Another report released in the U.S. in the run-up to COP26 makes a stunning comparison: the plastic sector’s emissions are equivalent to 116 coal-fired power plants last year. All together, climate pollution from plastics could outpace coal in the U.S. by 2030.

These and other studies we are tracking only increase our motivation to help solve the ocean pollution crisis and work toward a better future.

Finally, UNEP’s report also brings attention to the world’s low rate of recycling: currently, less than 10% of plastics are ultimately recycled on a global scale. As we have written and spoken about, this figure hides the big differences between recycling in developed countries, with larger investments in recycling infrastructure (and often higher recycling rates) and the rates in the developing world, where communities lack the infrastructure necessary to manage plastic waste.

We have to close this gap. Starting in a few countries, this is our aim.

2. Leaders from affected nations speak out

The leaders of countries most affected by the climate crisis made their voices heard at the COP26 summit.

The opening speech by Barbados’ Prime Minister Mia Mottley went viral, as she urged the delegates to work harder for concrete and decisive action.
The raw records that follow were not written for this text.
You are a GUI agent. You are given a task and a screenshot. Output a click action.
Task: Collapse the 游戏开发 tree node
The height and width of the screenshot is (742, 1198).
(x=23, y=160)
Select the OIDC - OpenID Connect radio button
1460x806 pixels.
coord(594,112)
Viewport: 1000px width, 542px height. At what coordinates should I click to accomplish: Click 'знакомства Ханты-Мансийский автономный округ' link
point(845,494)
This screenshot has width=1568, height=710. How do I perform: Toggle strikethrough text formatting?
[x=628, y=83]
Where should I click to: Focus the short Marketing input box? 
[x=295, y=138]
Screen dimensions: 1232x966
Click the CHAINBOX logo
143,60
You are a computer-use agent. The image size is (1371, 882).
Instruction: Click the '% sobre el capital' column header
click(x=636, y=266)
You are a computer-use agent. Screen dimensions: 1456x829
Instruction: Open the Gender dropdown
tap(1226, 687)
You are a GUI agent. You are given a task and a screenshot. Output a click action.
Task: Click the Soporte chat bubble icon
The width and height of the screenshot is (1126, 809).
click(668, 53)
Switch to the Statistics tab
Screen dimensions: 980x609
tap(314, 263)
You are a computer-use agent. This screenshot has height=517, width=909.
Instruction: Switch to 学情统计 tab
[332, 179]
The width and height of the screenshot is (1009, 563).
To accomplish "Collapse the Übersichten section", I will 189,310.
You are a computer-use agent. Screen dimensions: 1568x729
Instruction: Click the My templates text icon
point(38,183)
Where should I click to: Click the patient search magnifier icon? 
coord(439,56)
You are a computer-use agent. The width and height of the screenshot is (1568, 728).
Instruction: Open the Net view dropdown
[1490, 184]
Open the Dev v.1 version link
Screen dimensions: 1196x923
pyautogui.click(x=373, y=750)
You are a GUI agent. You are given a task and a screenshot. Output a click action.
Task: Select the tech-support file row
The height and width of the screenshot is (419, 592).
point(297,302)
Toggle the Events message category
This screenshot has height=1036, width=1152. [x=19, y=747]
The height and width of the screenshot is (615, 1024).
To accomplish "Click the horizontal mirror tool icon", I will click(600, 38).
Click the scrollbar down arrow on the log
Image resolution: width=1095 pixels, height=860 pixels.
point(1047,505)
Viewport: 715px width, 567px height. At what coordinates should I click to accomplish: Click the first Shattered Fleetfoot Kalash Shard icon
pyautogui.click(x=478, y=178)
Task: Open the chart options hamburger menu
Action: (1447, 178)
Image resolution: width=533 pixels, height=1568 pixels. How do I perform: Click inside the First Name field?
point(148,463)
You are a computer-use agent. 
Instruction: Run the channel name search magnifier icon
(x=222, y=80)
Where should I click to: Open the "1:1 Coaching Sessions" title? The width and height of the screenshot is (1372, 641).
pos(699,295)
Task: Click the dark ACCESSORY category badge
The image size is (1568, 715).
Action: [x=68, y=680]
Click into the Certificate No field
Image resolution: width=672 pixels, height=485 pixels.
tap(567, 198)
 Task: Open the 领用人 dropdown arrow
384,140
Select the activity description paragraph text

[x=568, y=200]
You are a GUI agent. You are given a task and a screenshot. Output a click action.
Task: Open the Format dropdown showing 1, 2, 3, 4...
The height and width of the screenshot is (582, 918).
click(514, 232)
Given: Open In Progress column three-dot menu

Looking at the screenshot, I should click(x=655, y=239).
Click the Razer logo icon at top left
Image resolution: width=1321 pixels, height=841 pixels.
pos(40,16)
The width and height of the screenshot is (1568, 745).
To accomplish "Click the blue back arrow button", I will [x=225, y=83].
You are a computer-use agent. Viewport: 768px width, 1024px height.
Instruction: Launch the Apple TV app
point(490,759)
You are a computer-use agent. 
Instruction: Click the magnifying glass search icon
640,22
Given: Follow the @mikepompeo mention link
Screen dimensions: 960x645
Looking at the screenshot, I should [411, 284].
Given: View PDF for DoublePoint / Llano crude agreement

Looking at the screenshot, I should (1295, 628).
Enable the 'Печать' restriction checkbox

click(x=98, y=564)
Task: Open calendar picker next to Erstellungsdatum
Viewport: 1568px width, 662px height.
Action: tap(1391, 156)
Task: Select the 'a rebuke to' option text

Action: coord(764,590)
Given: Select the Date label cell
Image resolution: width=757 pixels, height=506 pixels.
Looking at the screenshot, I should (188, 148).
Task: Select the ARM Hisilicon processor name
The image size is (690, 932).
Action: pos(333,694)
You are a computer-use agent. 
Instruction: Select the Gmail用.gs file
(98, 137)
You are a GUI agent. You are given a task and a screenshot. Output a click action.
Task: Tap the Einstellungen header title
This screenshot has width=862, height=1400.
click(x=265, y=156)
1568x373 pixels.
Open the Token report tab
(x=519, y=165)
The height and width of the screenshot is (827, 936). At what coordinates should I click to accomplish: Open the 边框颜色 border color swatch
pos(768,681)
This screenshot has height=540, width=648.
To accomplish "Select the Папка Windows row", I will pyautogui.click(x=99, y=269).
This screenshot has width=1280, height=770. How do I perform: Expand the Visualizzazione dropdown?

Nations especially affected by ocean plastic pollution were no exception. Walter Roban, deputy premier of Bermuda, warned that irresponsible waste management practices in other countries were leading to major plastic pollution problems for the island nation. “Plastic washes up on our beautiful beaches all the time and it’s not plastic that is disposed of in Bermuda, but elsewhere,” Roban said. “We hope the US and other large countries aggressively address the issue of disposal of single-use plastics to solve what is a global ocean problem that we see every day in Bermuda.”

3. Exciting new research initiatives

Several new initiatives were announced in the context of COP26, to help scientists — and us — better understand the plastic waste crisis.

A joint project between three English universities deployed plastic pollution tracking devices into the ocean off the shores of Scotland, where the conference took place.

The devices, shaped like plastic bottles, will travel through the ocean just as discarded single-use drink bottles do, while transmitting information on their voyage. The University of Portsmouth also announced the creation of a Global Plastics Policy Centre during COP26, to act as a “one-stop shop of good advice around plastic policy.” The centre will evaluate different policy approaches to the plastic pollution crisis, scoring how well they accomplish their goals.

A collaborative experiment tracking the movement of plastic bottles in the ocean © #OneLess

4. The world is watching

NGOs and activists made their voices heard, with Glasgow seeing the city’s largest protests since the Iraq War – including protests against the presence of major plastics producers at the COP26 conference. The attention reflects a growing sense of urgency and a desire for accountability.

In February 2022, the United Nations Environment Assembly (UNEA) will establish an intergovernmental negotiating committee, whose task is to begin developing a global plastics treaty agreement. The treaty, if enacted, has the potential to reduce virgin plastic production and consumption, enact circularity goals for plastic, and set strict pollution prevention targets for plastic waste.

The activist response to COP26 reflects a strong faith in globally-binding agreements, and a sign that efforts to address and solve plastic pollution will be closely watched, too. We’re following the lead-up to the plastics treaty process with great interest, and feel optimistic that the world continues to move toward collective action.